Characterization of engineered HeLa cells expressing TRIM24 full-length or isolated PHD-bromodomain. a Western blot analysis of stable HeLa cell lines expressing either vector control (−) or dual-tagged (FLAG-TRIM24-V5) full-length (FL) or isolated PHD-bromodomain (PB). Lysate from cells treated with Suberoylanilide Hydroxamic Acid (SAHA) for 2 h (2 µM) or vehicle control (DMSO) were probed with the indicated antibodies confirming SAHA-induced acetylation of H3K23. b Immunoprecipitation of endogenous full-length TRIM24 (using anti-TRIM24 antibody) under non-treated (DMSO) and SAHA-treated (2 µM, 2 h) conditions. c Immunoprecipitation of the TRIM24 PHD-bromodomain (using anti-FLAG beads) and looking at co-immunoprecipitated histone H3 in TRIM24-PB cells non-treated or treated (2 µM, 2 h) with either Trichostatin A (TSA) or (SAHA). d Proximity ligation assay (PLA) of TRIM24-PB cells using the goat anti-V5 (i.e., TRIM24-PB) and mouse anti-histone H3 antibody pair, showing an increase in co-localization of TRIM24 with histone H3 in response to SAHA treatment (2 µM, 2 h). The increase in proximity of the two proteins (number of blue PLA dots) is quantified in Additional file 1: Figure S2. e Representative IF images of TRIM24-PB cells following SAHA treatment (2 µM, 2 h) showing acetylation of histone H3K23 (yellow) and increased chromatin binding of TRIM24-PB (red) with Hoechst nuclear staining (blue) serving as a control for the in situ cell extraction procedure. f SAHA dose–response and time-course studies. Left Graph IF quantification (Arbitrary Units) of H3K23Ac in Hela control and TRIM24-PB cells upon SAHA treatment (2 h).
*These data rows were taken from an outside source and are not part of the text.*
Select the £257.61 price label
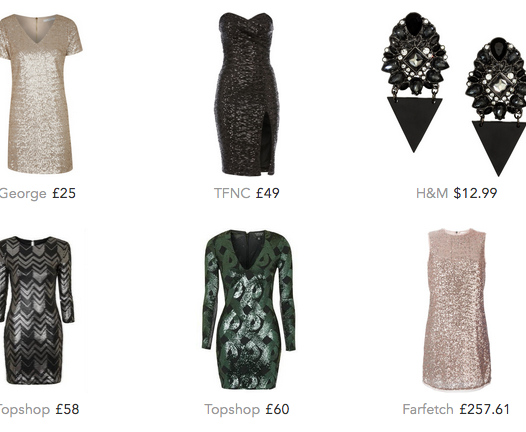526x432 pixels. pyautogui.click(x=485, y=410)
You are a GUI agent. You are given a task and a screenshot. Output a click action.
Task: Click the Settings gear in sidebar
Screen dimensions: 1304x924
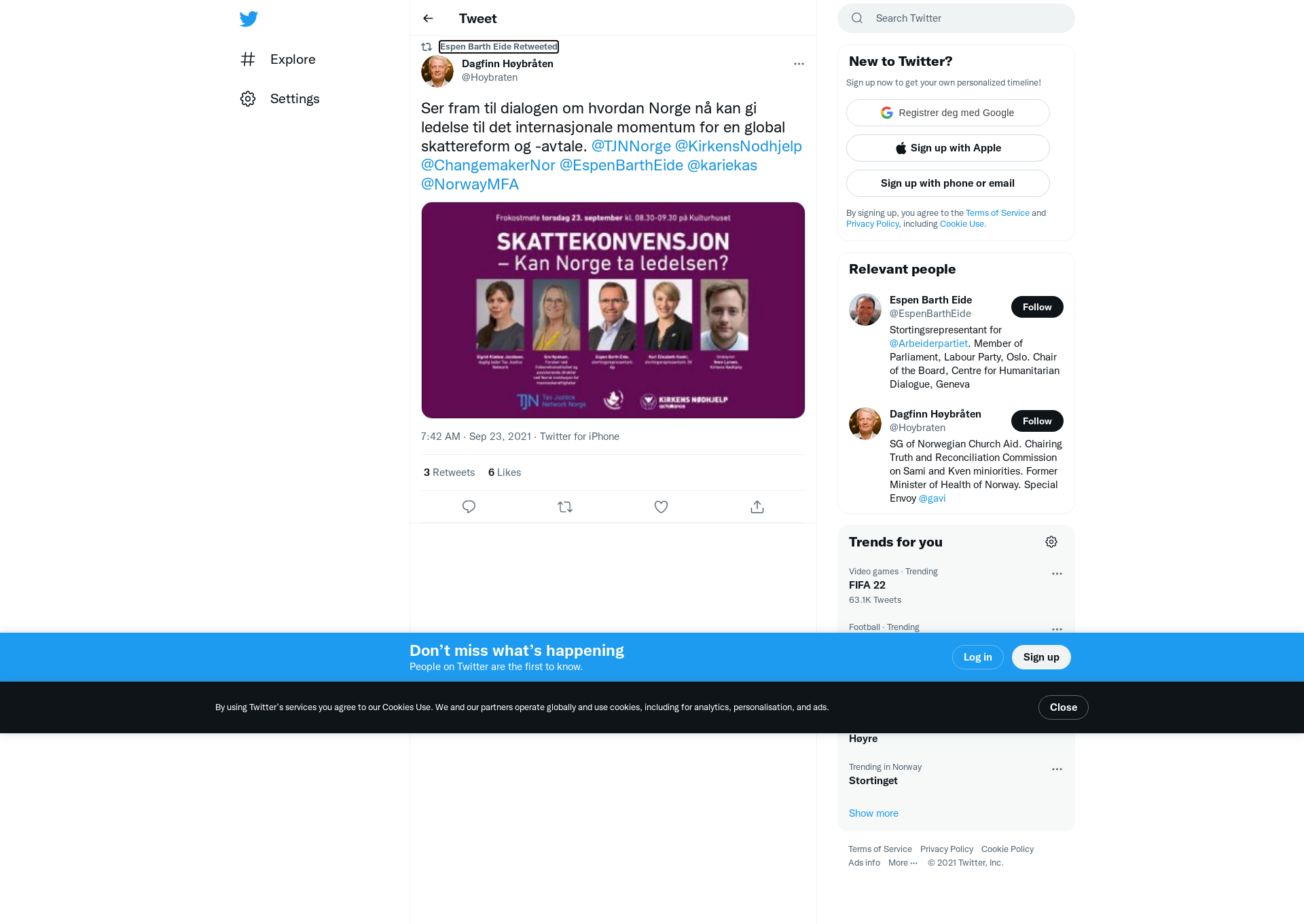(248, 98)
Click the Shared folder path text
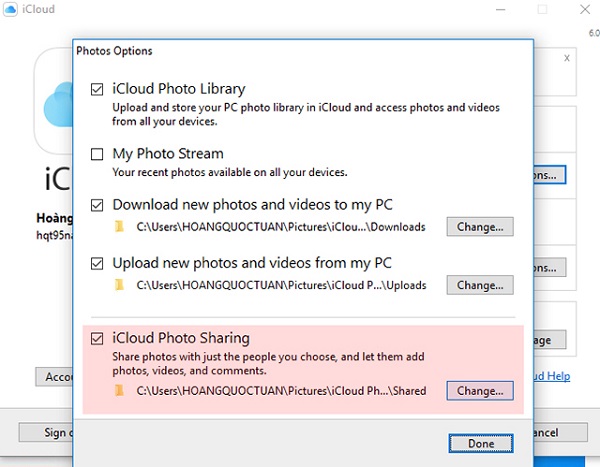600x467 pixels. [x=281, y=390]
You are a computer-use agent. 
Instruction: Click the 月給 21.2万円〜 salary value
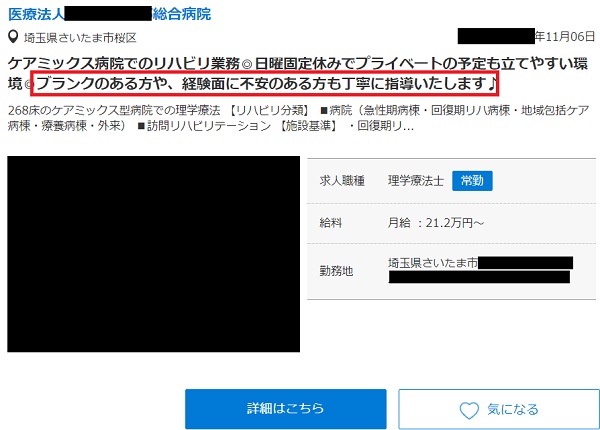[x=436, y=223]
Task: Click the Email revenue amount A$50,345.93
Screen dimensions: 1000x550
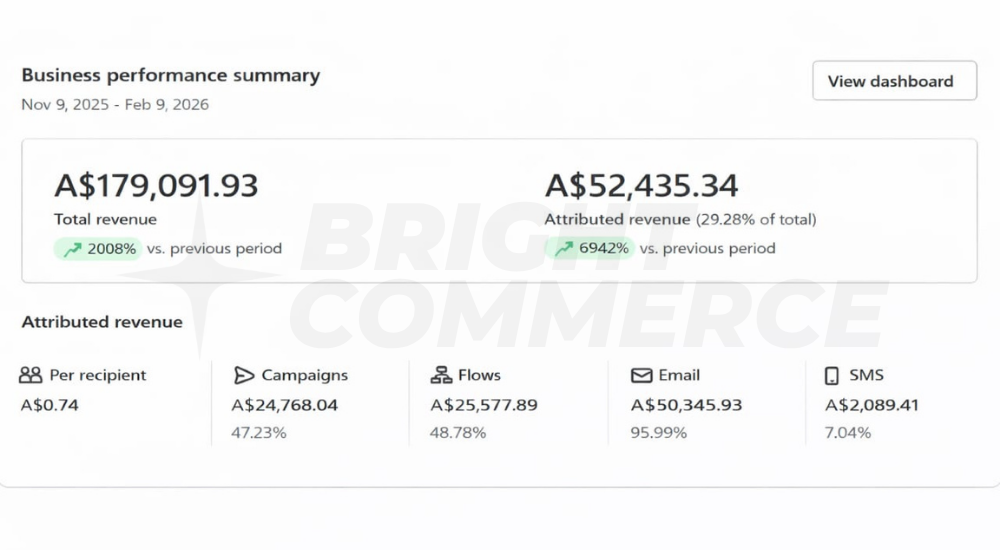Action: [x=686, y=405]
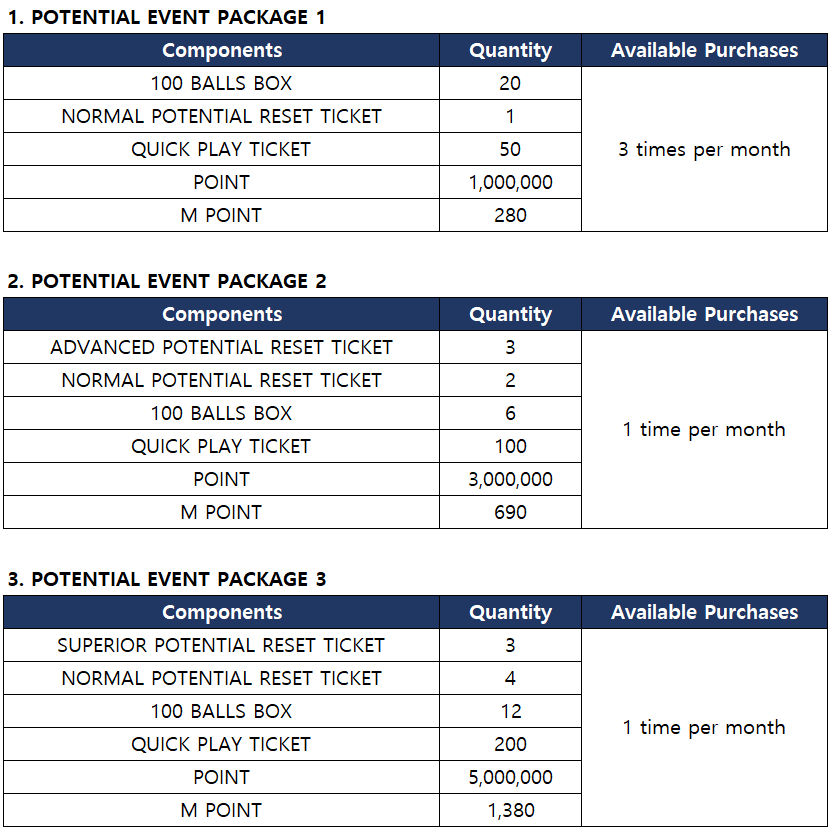Select the 100 BALLS BOX cell in Package 1
Viewport: 830px width, 829px height.
click(222, 83)

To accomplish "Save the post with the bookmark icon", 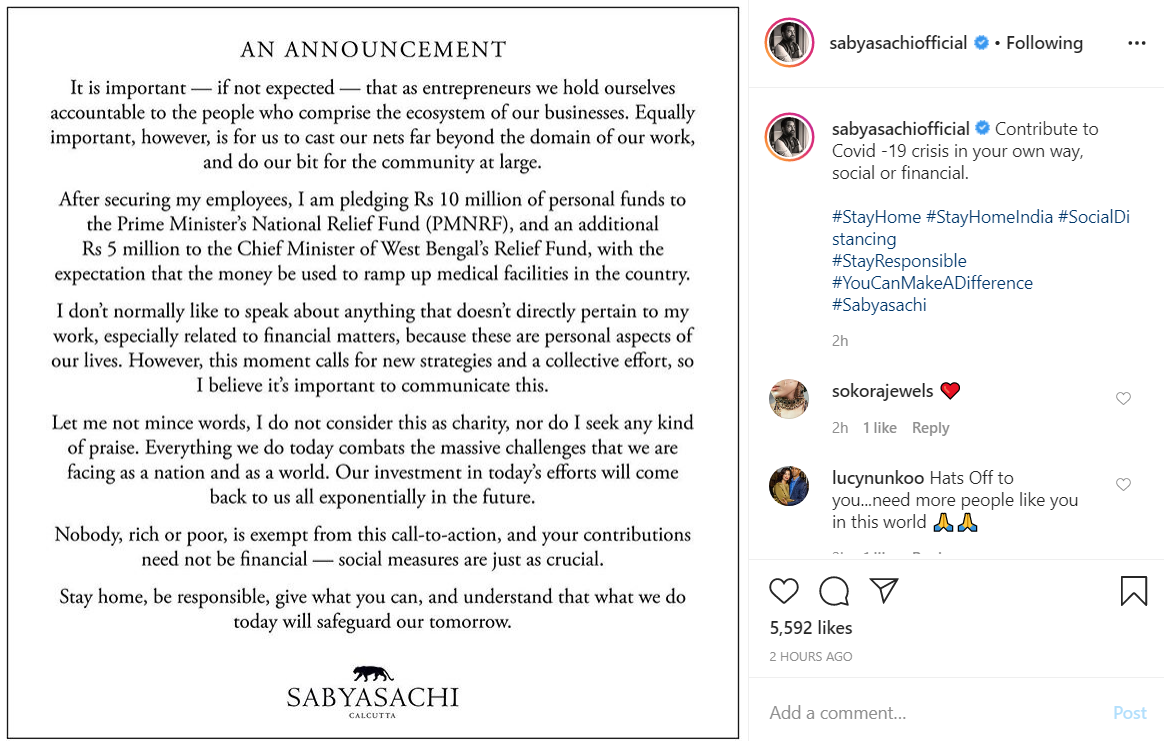I will click(x=1133, y=591).
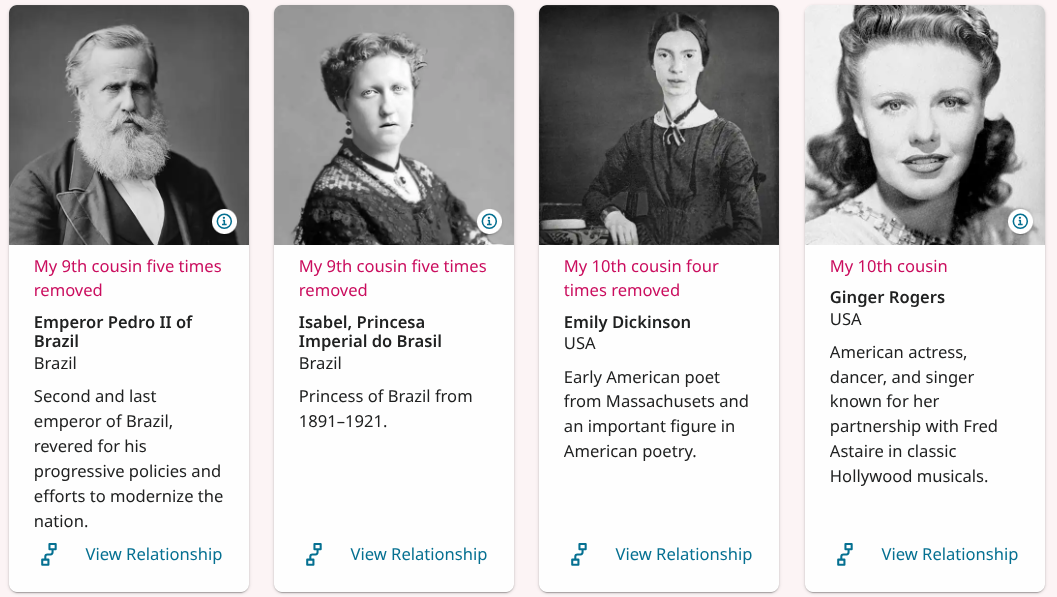Click "My 10th cousin" label on Ginger Rogers card
Image resolution: width=1057 pixels, height=597 pixels.
point(888,266)
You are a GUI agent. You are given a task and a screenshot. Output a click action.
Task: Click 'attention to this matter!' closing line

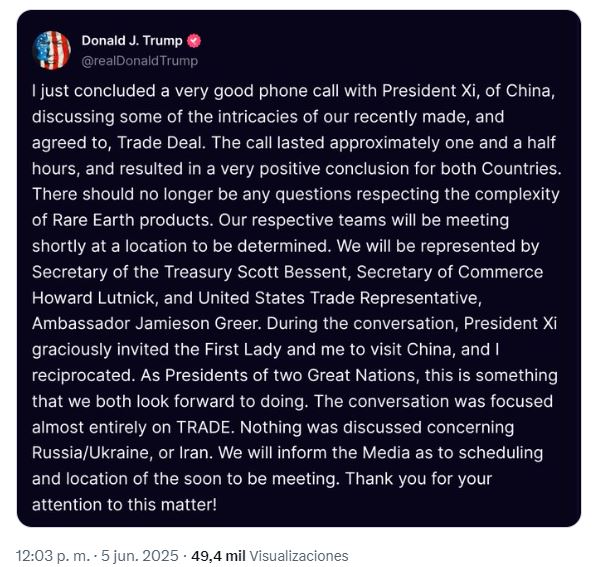(124, 505)

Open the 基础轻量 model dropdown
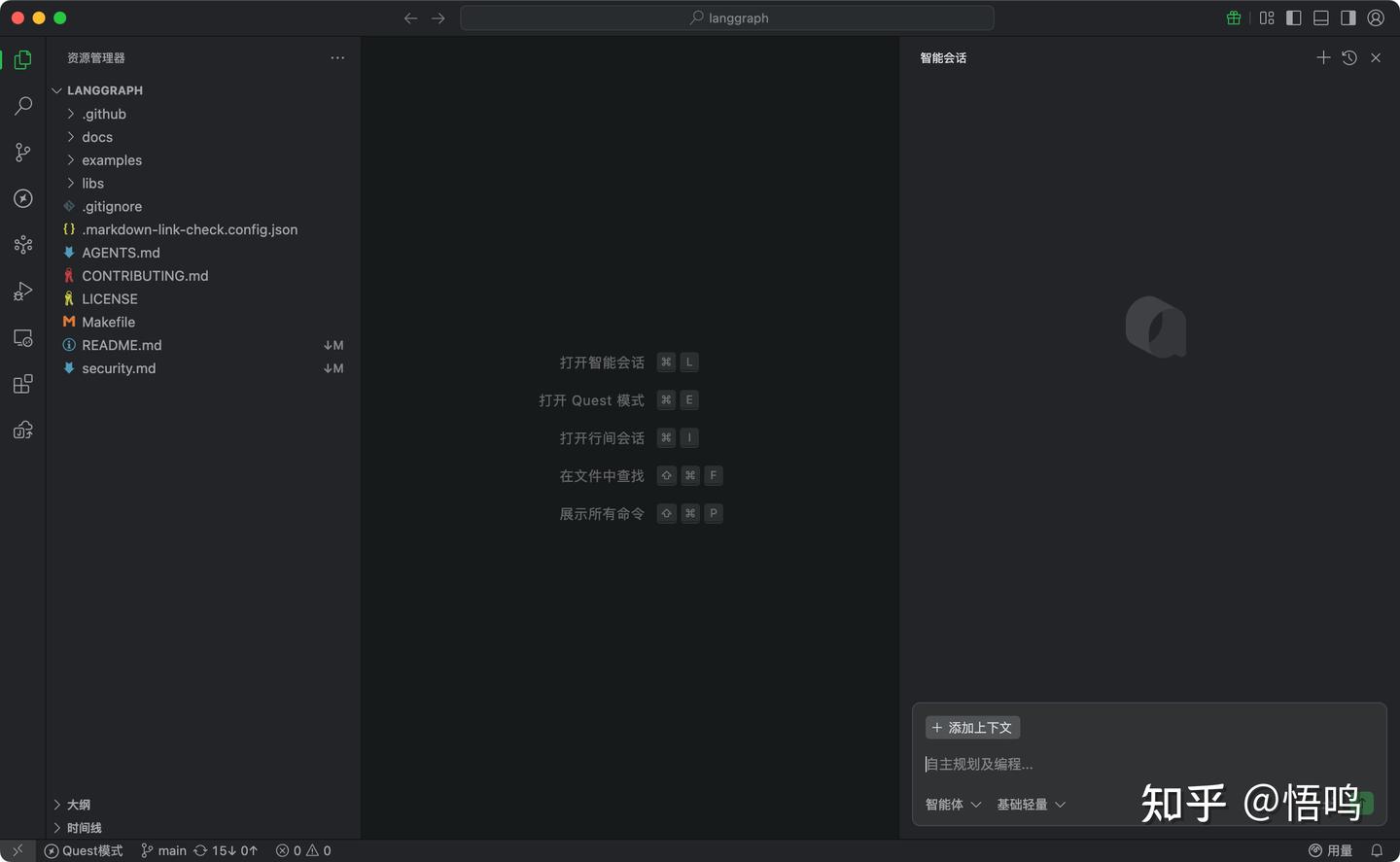click(x=1031, y=804)
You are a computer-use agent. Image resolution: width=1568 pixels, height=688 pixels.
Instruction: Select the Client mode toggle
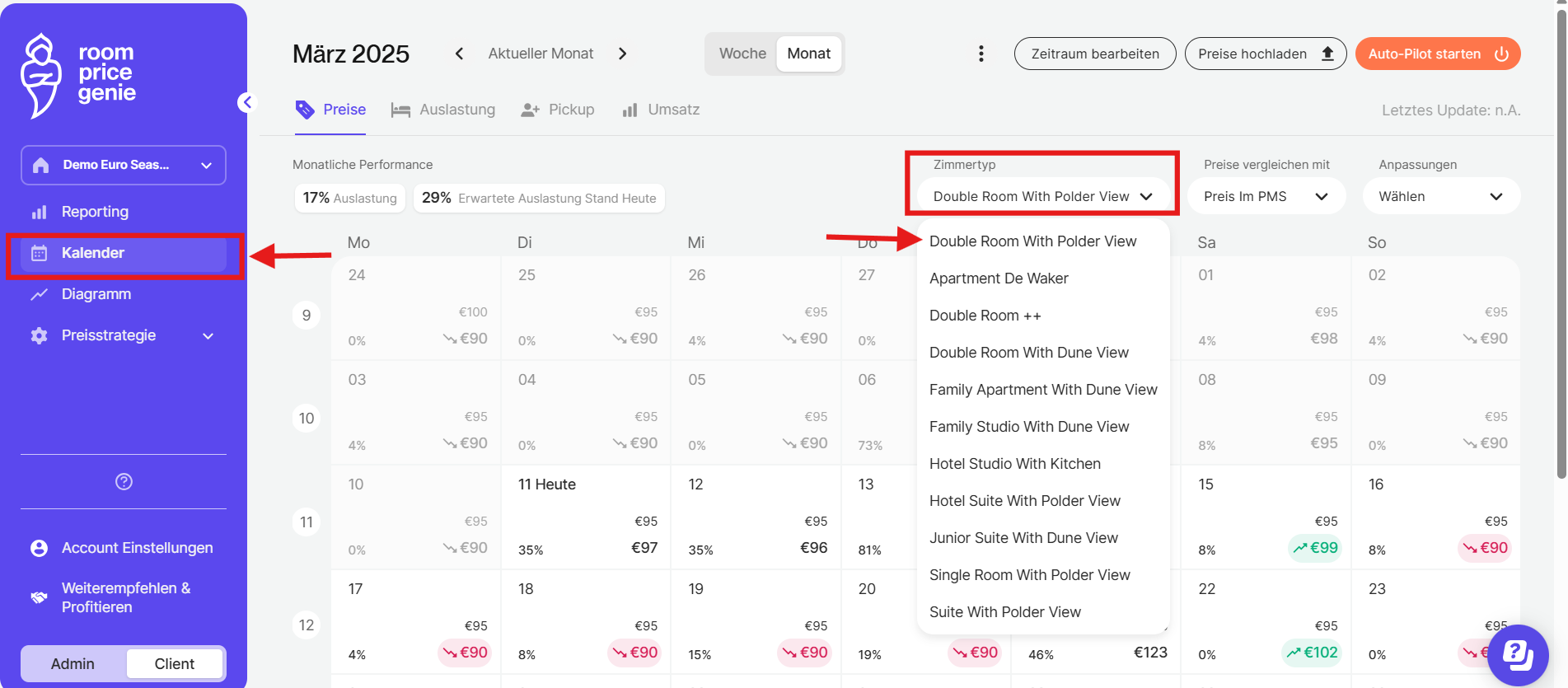coord(175,663)
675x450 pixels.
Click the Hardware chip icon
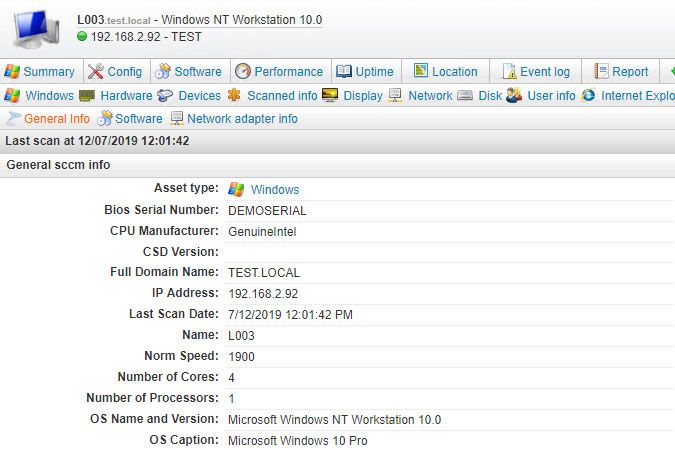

Right Graph IF quantification (average IF signal per nucleus for TRIM24-PB and H3K23Ac as percent of the non-SAHA-treated control (PoC)) under in situ cell extraction (+) and non-extraction (−) conditions. g Schematic diagram for measuring the dual-tagged TRIM24 protein in cell lysates (Top) showing AlphaLISA results for HeLa cells (Parental, TRIM24-FL and TRIM24-PB) using anti-FLAG donor and anti-V5 acceptor beads (Middle) compared to immunoblotting (Bottom)